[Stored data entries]
[Start]
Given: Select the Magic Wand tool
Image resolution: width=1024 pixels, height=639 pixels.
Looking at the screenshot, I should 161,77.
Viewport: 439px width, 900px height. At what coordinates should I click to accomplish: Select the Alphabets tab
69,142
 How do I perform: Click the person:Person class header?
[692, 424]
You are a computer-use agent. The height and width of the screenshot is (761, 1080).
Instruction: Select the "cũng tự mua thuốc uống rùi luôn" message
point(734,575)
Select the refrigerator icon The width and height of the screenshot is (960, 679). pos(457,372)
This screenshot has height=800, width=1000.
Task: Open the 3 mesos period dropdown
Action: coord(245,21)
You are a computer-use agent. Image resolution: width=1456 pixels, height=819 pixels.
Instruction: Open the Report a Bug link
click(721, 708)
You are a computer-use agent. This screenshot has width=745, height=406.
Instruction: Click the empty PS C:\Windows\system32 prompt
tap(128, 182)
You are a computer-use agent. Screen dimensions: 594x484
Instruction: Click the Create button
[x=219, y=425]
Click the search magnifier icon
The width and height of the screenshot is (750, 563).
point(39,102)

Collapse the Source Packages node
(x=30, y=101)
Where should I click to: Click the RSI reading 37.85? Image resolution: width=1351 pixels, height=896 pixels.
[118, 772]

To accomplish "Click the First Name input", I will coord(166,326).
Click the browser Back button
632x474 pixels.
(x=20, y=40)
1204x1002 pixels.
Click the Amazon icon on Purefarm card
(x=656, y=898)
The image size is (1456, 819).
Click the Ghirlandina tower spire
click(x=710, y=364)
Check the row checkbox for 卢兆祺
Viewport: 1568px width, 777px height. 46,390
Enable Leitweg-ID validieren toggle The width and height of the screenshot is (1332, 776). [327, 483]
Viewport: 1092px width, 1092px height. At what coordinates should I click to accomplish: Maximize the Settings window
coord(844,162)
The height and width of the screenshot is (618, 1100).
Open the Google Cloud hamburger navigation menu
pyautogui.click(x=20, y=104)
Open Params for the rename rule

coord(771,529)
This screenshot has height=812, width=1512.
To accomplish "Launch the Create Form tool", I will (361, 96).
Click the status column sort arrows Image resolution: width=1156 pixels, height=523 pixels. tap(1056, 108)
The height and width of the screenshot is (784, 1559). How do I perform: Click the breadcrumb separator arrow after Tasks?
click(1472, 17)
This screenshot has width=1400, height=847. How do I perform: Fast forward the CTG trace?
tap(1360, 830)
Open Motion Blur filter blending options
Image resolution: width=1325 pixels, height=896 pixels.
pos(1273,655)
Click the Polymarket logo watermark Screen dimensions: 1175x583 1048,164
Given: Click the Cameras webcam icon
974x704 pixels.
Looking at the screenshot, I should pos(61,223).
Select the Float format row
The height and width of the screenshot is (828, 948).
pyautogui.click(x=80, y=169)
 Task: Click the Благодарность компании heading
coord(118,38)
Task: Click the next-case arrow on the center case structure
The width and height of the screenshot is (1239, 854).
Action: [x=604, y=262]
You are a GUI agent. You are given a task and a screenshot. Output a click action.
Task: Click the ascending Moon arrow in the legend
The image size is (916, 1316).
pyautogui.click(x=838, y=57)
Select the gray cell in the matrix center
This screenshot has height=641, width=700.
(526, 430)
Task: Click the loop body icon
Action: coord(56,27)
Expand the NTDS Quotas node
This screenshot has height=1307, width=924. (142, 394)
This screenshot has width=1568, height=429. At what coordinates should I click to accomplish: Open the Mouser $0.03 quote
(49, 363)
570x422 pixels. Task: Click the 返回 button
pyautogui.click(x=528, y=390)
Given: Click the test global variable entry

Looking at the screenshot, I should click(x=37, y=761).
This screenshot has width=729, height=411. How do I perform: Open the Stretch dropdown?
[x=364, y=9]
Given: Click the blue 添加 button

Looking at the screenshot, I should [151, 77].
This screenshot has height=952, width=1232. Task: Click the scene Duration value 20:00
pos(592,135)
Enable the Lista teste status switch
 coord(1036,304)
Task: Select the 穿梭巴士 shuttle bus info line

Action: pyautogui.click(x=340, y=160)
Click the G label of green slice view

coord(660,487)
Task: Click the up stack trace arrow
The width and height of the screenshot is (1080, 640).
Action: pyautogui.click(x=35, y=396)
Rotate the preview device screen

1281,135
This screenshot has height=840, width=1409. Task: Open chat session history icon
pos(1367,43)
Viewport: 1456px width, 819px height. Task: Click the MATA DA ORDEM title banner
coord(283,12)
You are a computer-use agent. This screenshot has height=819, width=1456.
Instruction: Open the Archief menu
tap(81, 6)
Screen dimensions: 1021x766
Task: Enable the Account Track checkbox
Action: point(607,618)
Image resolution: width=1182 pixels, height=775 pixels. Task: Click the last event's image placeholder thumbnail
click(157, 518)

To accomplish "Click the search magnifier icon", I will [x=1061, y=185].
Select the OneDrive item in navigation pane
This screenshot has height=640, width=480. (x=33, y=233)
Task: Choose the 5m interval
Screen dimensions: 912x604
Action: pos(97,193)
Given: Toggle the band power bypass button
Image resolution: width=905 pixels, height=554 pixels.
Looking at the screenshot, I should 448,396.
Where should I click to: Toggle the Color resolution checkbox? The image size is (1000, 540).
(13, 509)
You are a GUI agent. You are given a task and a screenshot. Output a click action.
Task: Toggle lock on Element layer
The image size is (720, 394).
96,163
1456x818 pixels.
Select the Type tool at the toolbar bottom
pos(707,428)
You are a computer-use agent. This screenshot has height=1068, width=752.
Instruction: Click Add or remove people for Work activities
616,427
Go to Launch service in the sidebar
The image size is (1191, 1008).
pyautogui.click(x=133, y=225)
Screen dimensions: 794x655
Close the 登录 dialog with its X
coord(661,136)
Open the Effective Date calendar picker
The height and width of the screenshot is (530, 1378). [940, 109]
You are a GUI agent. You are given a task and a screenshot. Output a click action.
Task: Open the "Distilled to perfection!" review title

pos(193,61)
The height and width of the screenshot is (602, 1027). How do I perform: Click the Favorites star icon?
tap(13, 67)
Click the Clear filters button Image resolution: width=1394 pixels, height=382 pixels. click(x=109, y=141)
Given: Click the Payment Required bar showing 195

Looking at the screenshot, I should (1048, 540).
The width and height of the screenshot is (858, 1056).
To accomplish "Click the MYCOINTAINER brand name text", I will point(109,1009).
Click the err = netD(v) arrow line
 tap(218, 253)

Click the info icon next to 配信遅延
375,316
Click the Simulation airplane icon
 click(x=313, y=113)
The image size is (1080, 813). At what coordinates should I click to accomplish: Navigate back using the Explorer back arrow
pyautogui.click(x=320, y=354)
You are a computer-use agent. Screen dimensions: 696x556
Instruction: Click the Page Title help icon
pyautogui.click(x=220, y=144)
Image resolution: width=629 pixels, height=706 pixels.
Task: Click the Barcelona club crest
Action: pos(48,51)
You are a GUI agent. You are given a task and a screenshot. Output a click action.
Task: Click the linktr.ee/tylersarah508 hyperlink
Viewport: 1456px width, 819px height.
[End]
#### [Written request]
Put every line of the entries above into a Markdown table with the columns "Row" and "Line", numbering the rows in order. Leave out blank lines.

#### [Worked solution]
| Row | Line |
|---|---|
| 1 | Given: Select the Magic Wand tool |
| 2 | Image resolution: width=1024 pixels, height=639 pixels. |
| 3 | Looking at the screenshot, I should 161,77. |
| 4 | Viewport: 439px width, 900px height. At what coordinates should I click to accomplish: Select the Alphabets tab |
| 5 | 69,142 |
| 6 |  How do I perform: Click the person:Person class header? |
| 7 | [692, 424] |
| 8 | You are a computer-use agent. The height and width of the screenshot is (761, 1080). |
| 9 | Instruction: Select the "cũng tự mua thuốc uống rùi luôn" message |
| 10 | point(734,575) |
| 11 | Select the refrigerator icon The width and height of the screenshot is (960, 679). pos(457,372) |
| 12 | This screenshot has height=800, width=1000. |
| 13 | Task: Open the 3 mesos period dropdown |
| 14 | Action: coord(245,21) |
| 15 | You are a computer-use agent. Image resolution: width=1456 pixels, height=819 pixels. |
| 16 | Instruction: Open the Report a Bug link |
| 17 | click(721, 708) |
| 18 | You are a computer-use agent. This screenshot has width=745, height=406. |
| 19 | Instruction: Click the empty PS C:\Windows\system32 prompt |
| 20 | tap(128, 182) |
| 21 | You are a computer-use agent. Screen dimensions: 594x484 |
| 22 | Instruction: Click the Create button |
| 23 | [x=219, y=425] |
| 24 | Click the search magnifier icon |
| 25 | The width and height of the screenshot is (750, 563). |
| 26 | point(39,102) |
| 27 | Collapse the Source Packages node |
| 28 | (x=30, y=101) |
| 29 | Where should I click to: Click the RSI reading 37.85? Image resolution: width=1351 pixels, height=896 pixels. |
| 30 | [118, 772] |
| 31 | To accomplish "Click the First Name input", I will coord(166,326). |
| 32 | Click the browser Back button |
| 33 | 632x474 pixels. |
| 34 | (x=20, y=40) |
| 35 | 1204x1002 pixels. |
| 36 | Click the Amazon icon on Purefarm card |
| 37 | (x=656, y=898) |
| 38 | The image size is (1456, 819). |
| 39 | Click the Ghirlandina tower spire |
| 40 | click(x=710, y=364) |
| 41 | Check the row checkbox for 卢兆祺 |
| 42 | Viewport: 1568px width, 777px height. 46,390 |
| 43 | Enable Leitweg-ID validieren toggle The width and height of the screenshot is (1332, 776). [327, 483] |
| 44 | Viewport: 1092px width, 1092px height. At what coordinates should I click to accomplish: Maximize the Settings window |
| 45 | coord(844,162) |
| 46 | The height and width of the screenshot is (618, 1100). |
| 47 | Open the Google Cloud hamburger navigation menu |
| 48 | pyautogui.click(x=20, y=104) |
| 49 | Open Params for the rename rule |
| 50 | coord(771,529) |
| 51 | This screenshot has height=812, width=1512. |
| 52 | To accomplish "Launch the Create Form tool", I will (361, 96). |
| 53 | Click the status column sort arrows Image resolution: width=1156 pixels, height=523 pixels. tap(1056, 108) |
| 54 | The height and width of the screenshot is (784, 1559). How do I perform: Click the breadcrumb separator arrow after Tasks? |
| 55 | click(1472, 17) |
| 56 | This screenshot has width=1400, height=847. How do I perform: Fast forward the CTG trace? |
| 57 | tap(1360, 830) |
| 58 | Open Motion Blur filter blending options |
| 59 | Image resolution: width=1325 pixels, height=896 pixels. |
| 60 | pos(1273,655) |
| 61 | Click the Polymarket logo watermark Screen dimensions: 1175x583 1048,164 |
| 62 | Given: Click the Cameras webcam icon |
| 63 | 974x704 pixels. |
| 64 | Looking at the screenshot, I should pos(61,223). |
| 65 | Select the Float format row |
| 66 | The height and width of the screenshot is (828, 948). |
| 67 | pyautogui.click(x=80, y=169) |
| 68 |  Task: Click the Благодарность компании heading |
| 69 | coord(118,38) |
| 70 | Task: Click the next-case arrow on the center case structure |
| 71 | The width and height of the screenshot is (1239, 854). |
| 72 | Action: [x=604, y=262] |
| 73 | You are a GUI agent. You are given a task and a screenshot. Output a click action. |
| 74 | Task: Click the ascending Moon arrow in the legend |
| 75 | The image size is (916, 1316). |
| 76 | pyautogui.click(x=838, y=57) |
| 77 | Select the gray cell in the matrix center |
| 78 | This screenshot has height=641, width=700. |
| 79 | (526, 430) |
| 80 | Task: Click the loop body icon |
| 81 | Action: coord(56,27) |
| 82 | Expand the NTDS Quotas node |
| 83 | This screenshot has height=1307, width=924. (142, 394) |
| 84 | This screenshot has width=1568, height=429. At what coordinates should I click to accomplish: Open the Mouser $0.03 quote |
| 85 | (49, 363) |
| 86 | 570x422 pixels. Task: Click the 返回 button |
| 87 | pyautogui.click(x=528, y=390) |
| 88 | Given: Click the test global variable entry |
| 89 | Looking at the screenshot, I should click(x=37, y=761). |
| 90 | This screenshot has width=729, height=411. How do I perform: Open the Stretch dropdown? |
| 91 | [x=364, y=9] |
| 92 | Given: Click the blue 添加 button |
| 93 | Looking at the screenshot, I should [151, 77]. |
| 94 | This screenshot has height=952, width=1232. Task: Click the scene Duration value 20:00 |
| 95 | pos(592,135) |
| 96 | Enable the Lista teste status switch |
| 97 |  coord(1036,304) |
| 98 | Task: Select the 穿梭巴士 shuttle bus info line |
| 99 | Action: pyautogui.click(x=340, y=160) |
| 100 | Click the G label of green slice view |
| 101 | coord(660,487) |
| 102 | Task: Click the up stack trace arrow |
| 103 | The width and height of the screenshot is (1080, 640). |
| 104 | Action: pyautogui.click(x=35, y=396) |
| 105 | Rotate the preview device screen |
| 106 | 1281,135 |
| 107 | This screenshot has height=840, width=1409. Task: Open chat session history icon |
| 108 | pos(1367,43) |
| 109 | Viewport: 1456px width, 819px height. Task: Click the MATA DA ORDEM title banner |
| 110 | coord(283,12) |
| 111 | You are a computer-use agent. This screenshot has height=819, width=1456. |
| 112 | Instruction: Open the Archief menu |
| 113 | tap(81, 6) |
| 114 | Screen dimensions: 1021x766 |
| 115 | Task: Enable the Account Track checkbox |
| 116 | Action: point(607,618) |
| 117 | Image resolution: width=1182 pixels, height=775 pixels. Task: Click the last event's image placeholder thumbnail |
| 118 | click(157, 518) |
| 119 | To accomplish "Click the search magnifier icon", I will [x=1061, y=185]. |
| 120 | Select the OneDrive item in navigation pane |
| 121 | This screenshot has height=640, width=480. (x=33, y=233) |
| 122 | Task: Choose the 5m interval |
| 123 | Screen dimensions: 912x604 |
| 124 | Action: pos(97,193) |
| 125 | Given: Toggle the band power bypass button |
| 126 | Image resolution: width=905 pixels, height=554 pixels. |
| 127 | Looking at the screenshot, I should 448,396. |
| 128 | Where should I click to: Toggle the Color resolution checkbox? The image size is (1000, 540). |
| 129 | (13, 509) |
| 130 | You are a GUI agent. You are given a task and a screenshot. Output a click action. |
| 131 | Task: Toggle lock on Element layer |
| 132 | The image size is (720, 394). |
| 133 | 96,163 |
| 134 | 1456x818 pixels. |
| 135 | Select the Type tool at the toolbar bottom |
| 136 | pos(707,428) |
| 137 | You are a computer-use agent. This screenshot has height=1068, width=752. |
| 138 | Instruction: Click Add or remove people for Work activities |
| 139 | 616,427 |
| 140 | Go to Launch service in the sidebar |
| 141 | The image size is (1191, 1008). |
| 142 | pyautogui.click(x=133, y=225) |
| 143 | Screen dimensions: 794x655 |
| 144 | Close the 登录 dialog with its X |
| 145 | coord(661,136) |
| 146 | Open the Effective Date calendar picker |
| 147 | The height and width of the screenshot is (530, 1378). [940, 109] |
| 148 | You are a GUI agent. You are given a task and a screenshot. Output a click action. |
| 149 | Task: Open the "Distilled to perfection!" review title |
| 150 | pos(193,61) |
| 151 | The height and width of the screenshot is (602, 1027). How do I perform: Click the Favorites star icon? |
| 152 | tap(13, 67) |
| 153 | Click the Clear filters button Image resolution: width=1394 pixels, height=382 pixels. click(x=109, y=141) |
| 154 | Given: Click the Payment Required bar showing 195 |
| 155 | Looking at the screenshot, I should (1048, 540). |
| 156 | The width and height of the screenshot is (858, 1056). |
| 157 | To accomplish "Click the MYCOINTAINER brand name text", I will point(109,1009). |
| 158 | Click the err = netD(v) arrow line |
| 159 |  tap(218, 253) |
| 160 | Click the info icon next to 配信遅延 |
| 161 | 375,316 |
| 162 | Click the Simulation airplane icon |
| 163 |  click(x=313, y=113) |
| 164 | The image size is (1080, 813). At what coordinates should I click to accomplish: Navigate back using the Explorer back arrow |
| 165 | pyautogui.click(x=320, y=354) |
| 166 | You are a computer-use agent. Screen dimensions: 696x556 |
| 167 | Instruction: Click the Page Title help icon |
| 168 | pyautogui.click(x=220, y=144) |
| 169 | Image resolution: width=629 pixels, height=706 pixels. |
| 170 | Task: Click the Barcelona club crest |
| 171 | Action: pos(48,51) |
| 172 | You are a GUI agent. You are given a task and a screenshot. Output a click action. |
| 173 | Task: Click the linktr.ee/tylersarah508 hyperlink |
| 174 | Viewport: 1456px width, 819px height. |